Riding in the front passenger seat of a car going through a major intersection at about 25 mph I saw another vehicle obviously failing to stop for the light, impact unavoidable. I jumped instinctively into the area separating the bucket seats (no seat belt on) and, in slow-motion, felt the impact, felt myself falling into the impact, felt a delicate slice in the back of my head, was very aware of the careening auto and of myself being thrown out onto the road, rolling to my feet and running like a rabbit to the roadside, knowing I was now on foot on a very busy thoroughfare and aware also in there somewhere that my father’s brother had been killed when the car he had been thrown from rolled over him.
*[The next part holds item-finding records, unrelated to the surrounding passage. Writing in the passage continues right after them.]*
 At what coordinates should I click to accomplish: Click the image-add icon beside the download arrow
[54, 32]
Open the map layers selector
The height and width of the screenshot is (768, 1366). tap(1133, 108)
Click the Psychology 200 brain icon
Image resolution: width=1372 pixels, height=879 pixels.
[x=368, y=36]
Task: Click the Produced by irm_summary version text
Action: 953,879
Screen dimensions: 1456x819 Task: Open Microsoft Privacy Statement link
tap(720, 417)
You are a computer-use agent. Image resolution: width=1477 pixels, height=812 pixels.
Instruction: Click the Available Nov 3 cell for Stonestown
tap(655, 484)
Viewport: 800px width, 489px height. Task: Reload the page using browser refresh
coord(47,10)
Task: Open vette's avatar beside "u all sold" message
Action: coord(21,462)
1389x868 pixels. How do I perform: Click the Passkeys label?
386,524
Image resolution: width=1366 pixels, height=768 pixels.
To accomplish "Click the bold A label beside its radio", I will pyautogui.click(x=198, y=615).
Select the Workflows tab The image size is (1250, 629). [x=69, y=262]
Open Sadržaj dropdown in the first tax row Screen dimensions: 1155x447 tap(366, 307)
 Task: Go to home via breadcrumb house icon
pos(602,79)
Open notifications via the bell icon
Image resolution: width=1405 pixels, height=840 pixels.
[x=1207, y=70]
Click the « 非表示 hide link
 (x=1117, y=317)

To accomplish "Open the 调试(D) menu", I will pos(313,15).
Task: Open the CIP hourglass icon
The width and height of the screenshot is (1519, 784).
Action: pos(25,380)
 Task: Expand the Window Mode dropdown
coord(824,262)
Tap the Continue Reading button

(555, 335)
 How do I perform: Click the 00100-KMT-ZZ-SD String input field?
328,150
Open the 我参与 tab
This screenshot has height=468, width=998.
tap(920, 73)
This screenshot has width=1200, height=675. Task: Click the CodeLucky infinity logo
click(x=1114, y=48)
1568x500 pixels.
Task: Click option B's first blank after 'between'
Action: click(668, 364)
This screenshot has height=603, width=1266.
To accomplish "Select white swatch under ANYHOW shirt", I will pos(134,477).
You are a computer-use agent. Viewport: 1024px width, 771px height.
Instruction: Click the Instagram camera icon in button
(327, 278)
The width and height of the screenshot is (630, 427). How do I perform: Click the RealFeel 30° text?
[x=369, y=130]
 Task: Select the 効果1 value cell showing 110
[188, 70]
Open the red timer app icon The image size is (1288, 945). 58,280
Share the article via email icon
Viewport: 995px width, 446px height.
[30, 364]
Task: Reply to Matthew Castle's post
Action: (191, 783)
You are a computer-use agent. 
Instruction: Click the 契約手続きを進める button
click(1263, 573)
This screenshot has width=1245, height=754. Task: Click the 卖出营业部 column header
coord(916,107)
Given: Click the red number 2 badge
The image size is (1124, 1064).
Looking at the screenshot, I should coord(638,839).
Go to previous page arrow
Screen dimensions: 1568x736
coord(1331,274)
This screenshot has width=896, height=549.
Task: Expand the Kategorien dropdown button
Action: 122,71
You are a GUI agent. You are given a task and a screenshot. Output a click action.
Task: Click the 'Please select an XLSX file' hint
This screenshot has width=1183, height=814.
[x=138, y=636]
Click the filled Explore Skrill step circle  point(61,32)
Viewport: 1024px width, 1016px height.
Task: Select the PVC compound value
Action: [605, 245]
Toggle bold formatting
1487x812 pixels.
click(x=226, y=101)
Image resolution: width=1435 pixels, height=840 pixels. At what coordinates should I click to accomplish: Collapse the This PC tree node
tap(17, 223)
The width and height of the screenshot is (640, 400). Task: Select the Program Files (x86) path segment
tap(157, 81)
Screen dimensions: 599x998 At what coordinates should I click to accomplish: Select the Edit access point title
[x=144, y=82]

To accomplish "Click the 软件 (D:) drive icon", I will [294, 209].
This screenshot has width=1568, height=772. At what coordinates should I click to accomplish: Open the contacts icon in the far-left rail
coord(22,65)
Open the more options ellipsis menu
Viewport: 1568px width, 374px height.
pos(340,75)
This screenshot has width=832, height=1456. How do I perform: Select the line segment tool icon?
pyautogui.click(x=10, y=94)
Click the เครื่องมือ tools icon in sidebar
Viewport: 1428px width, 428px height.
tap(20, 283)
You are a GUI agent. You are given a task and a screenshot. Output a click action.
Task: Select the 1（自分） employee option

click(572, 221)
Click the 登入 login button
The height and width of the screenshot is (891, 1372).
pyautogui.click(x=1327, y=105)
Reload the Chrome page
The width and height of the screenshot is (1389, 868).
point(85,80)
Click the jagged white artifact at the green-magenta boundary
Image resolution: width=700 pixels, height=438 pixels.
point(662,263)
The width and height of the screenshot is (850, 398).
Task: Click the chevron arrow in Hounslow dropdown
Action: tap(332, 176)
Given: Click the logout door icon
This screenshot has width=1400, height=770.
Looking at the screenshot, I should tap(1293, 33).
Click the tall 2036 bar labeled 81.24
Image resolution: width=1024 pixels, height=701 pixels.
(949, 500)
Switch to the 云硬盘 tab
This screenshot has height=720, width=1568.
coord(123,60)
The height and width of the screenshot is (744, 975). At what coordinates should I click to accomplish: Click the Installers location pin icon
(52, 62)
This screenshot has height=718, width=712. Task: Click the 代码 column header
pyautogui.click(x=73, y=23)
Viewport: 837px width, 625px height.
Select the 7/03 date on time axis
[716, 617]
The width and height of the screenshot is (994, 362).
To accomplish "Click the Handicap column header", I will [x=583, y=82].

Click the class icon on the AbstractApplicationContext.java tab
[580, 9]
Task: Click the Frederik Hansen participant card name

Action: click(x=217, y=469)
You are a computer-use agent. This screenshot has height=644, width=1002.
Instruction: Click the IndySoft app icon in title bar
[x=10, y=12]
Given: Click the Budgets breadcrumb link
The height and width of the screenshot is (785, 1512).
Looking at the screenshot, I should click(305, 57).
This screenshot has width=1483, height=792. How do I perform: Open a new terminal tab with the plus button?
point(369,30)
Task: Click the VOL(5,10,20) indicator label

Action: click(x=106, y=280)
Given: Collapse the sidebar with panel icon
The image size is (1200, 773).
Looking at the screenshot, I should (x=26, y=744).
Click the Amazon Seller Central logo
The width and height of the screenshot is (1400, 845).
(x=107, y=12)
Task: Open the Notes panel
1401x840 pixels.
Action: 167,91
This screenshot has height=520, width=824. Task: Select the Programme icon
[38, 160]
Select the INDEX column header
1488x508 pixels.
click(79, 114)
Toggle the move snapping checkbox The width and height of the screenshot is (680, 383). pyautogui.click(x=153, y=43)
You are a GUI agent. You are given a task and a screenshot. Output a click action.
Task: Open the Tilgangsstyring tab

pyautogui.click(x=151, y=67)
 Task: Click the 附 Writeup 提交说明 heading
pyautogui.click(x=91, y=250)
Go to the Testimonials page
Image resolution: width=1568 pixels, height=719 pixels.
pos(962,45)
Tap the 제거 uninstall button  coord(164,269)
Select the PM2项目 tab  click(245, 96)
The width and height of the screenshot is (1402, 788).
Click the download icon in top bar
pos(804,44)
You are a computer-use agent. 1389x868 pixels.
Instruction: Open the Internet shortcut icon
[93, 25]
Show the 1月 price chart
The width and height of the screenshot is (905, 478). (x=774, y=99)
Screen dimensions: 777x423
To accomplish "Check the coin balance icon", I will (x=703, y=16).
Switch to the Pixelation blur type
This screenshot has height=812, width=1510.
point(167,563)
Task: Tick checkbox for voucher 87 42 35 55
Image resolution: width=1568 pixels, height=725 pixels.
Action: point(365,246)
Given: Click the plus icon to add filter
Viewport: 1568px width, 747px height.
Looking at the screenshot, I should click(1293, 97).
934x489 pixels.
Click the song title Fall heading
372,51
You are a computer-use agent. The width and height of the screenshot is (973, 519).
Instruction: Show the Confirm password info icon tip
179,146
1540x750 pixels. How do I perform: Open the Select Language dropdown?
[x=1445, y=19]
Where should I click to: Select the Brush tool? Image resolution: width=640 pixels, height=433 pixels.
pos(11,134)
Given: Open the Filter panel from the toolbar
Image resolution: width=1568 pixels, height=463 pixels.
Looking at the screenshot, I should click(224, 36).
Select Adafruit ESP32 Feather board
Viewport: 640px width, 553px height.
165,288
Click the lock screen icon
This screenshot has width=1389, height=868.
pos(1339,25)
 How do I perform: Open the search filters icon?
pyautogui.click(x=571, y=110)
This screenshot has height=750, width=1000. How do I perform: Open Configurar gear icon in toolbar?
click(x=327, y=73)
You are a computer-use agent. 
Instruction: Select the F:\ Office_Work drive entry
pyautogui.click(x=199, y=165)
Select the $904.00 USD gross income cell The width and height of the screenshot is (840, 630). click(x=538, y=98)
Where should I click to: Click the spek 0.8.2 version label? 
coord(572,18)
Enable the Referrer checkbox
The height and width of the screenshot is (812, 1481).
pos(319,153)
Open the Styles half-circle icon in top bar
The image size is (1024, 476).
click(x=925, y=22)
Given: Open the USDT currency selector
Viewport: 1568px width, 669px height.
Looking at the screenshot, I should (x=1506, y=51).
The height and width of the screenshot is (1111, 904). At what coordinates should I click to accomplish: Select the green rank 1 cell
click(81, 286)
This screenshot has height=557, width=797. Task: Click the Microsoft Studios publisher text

I had had a dream early that morning that a nurse with a clipboard came up to me lying on a gurney, saying, “I’m sorry, but you’re gong to die.” This came back to me in a flash while I lay on a gurney in the emergency room hallway and saw a nurse come up with a clipboard, look down and ask…, well, she was retrieving standard admittance information but it gave me a start. As I lay there waiting I became increasingly anxious, perhaps slipping into shock. I found my consciousness suddenly located, not in my head as I normally thought of it but in my lower spine, sort of “looking up” and experiencing the arrival of sensory data, sound, temperature, words, light on a pre-interpretation, pre-naming level, as raw data. It was extremely strange, despite several previous psychedelic experiences, and extremely frightening. I felt that life was a delicate vulnerable thread in a torrent of churning jetsam.

What unites these experiences is that they occur in that gap in mindstream called presence, triggered by some intense or novel experience. They are also colored by the confusion and fear that a belief common to our culture engenders, the belief that we are separate and vulnerable, isolated individuals. When the contrary fact that we are interconnected is felt, not thought, the confusion and fear dissipate, replaced by a state characterized by a feeling of peace and joie de vivre with the depth of those feelings potentially fathomless and referenced throughout history in terms like mystical, cosmic, peak experience, godhead, expansive continuum, etc;
That felt interconnection is awareness, of being. The feelers via which we experience go deep and wide. If we are absolutely interconnected then we feel the full reach of physical reality, the inseparable but simultaneous layers of past and future and most profoundly, the ground of being out of which the illusion of form flows. In this state we dwell en-joy and we are moved to acts of creativity in the dance of life.